Again, you don’t even have to go into the woods looking for them. Baltimore Orioles love open places like community parks, riversides, backyards, and cemeteries. So, if you want to see some come close, keep some grains close by. The Magee Marsh WA also hosts lots of them during the generally warm period of May.

Adult males have a radiant orange color with a black color on the head, wings, and back. Some white stripes also appear on their wings. The color of the female body varies from orange to light yellow, with distorted black color at the head and wings.


7. American Goldfinch

Also known as wild canaries, the American goldfinch is quite a singer. They make their distinct melody by delicately combining whistles and trills. Their flight call is another way to be sure you have not mistaken them for other birds.

There isn’t a place where you cannot find them around the state. Matured males have golden yellow bodies. Meanwhile, they have black wings and foreheads. A touch of white is visible as stripes over their wings and bottom feathers. 

The female counterpart has an equally impressive appearance. They feature a duller yellow body beneath, olive above, black wings with white stripes, and black patches on the tail.

A sure place to find this bird will be forest edges, plains, backyards, and other open areas. They feed primarily on seeds and a few fruits. If you want them around your house, grow some plants like the native thistle and sunflower. They’ll come down to feed on the seeds from these plants. You can also spread out some seeds for them on the floor to forage.

8. Red-winged Blackbird

Here is a bird you can find in Ohio anywhere at any time. Red-winged Blackbirds are highly adaptable to diverse environments, be it in wet meadows, roadsides, or cattail marshes.

As you may have rightly guessed, the bird’s name is derived from the color of a mature male’s shoulder patch. The color is predominantly red and bordered by yellow. Otherwise, the bird is evenly black all around its body. Female red-winged blackbirds opt for dark brown color with black spots all over their bodies.

You can spot a flock of them as they forage for food. Some of the items on their menu include grains, seeds, insects, millipedes, and even berries. 

But you should mind your steps when you sight their nests. Be careful when you see one with wings spread out and shoulder patches puffed. Males are quite territorial and would put up a fight with an intruder. Yes, that includes you.

9. Eastern Towhee

Once known as the Rufous-sided Towhee, the Eastern Towhee is a larger sparrow species. They are omnivores and do forage on the ground, scratching the floor for seeds and insects. When they can, they feed on fish too. 

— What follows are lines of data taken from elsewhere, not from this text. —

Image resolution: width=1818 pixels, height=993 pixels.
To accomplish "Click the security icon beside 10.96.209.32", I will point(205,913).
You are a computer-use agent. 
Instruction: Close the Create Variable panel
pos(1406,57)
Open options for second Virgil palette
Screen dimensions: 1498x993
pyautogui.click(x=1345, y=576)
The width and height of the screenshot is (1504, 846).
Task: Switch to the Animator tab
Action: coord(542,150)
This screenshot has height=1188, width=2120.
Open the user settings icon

Without much ado, you would find these birds in brushy fields, woodland openings, and less dense vegetation. If you see one with a black upper body, brown mid-section, and white belly, you’ve made out the male. Females differ with a brown upper body and are similar in other areas. Meanwhile, both have dark eyes.

Like their distant sparrow relatives, Eastern Towhees are adept at forming melodious tunes with their whistles. Their calls are unimaginably loud in comparison with their size.

10. Scarlet Tanager

Whether visiting or living in Ohio, you mustn’t miss sighting the Scarlet Tanager. During the spring and summer, males have a stunning appearance of a scarlet body and black wings and tails. Rather than bright red, females feature olive yellows except for their wings and tail, which are some shades darker.

Meanwhile, these birds aren’t one to see on flood plains or in your backyard. They love to stay high in the trees, especially in deciduous-evergreen forests. You have to scan the top of the trees because they do not like the open. It would be worth your time searching for them. Their bright color and songs would point you to the tree to look.


Touching every bird available in Ohio would be quite a task. Nevertheless, we have presented ten of the most common birds that fly in this great state. You should know that every season is bird season in Ohio. 

While some birds could be just around your backyard like the Northern cardinal, some make themselves scarce, adding more to the birdwatching adventure.

Ohio’s skies ring with diverse melodies, and these winged creatures are the singers. So, take your time to listen and watch. Ohio’s birds are worth the time.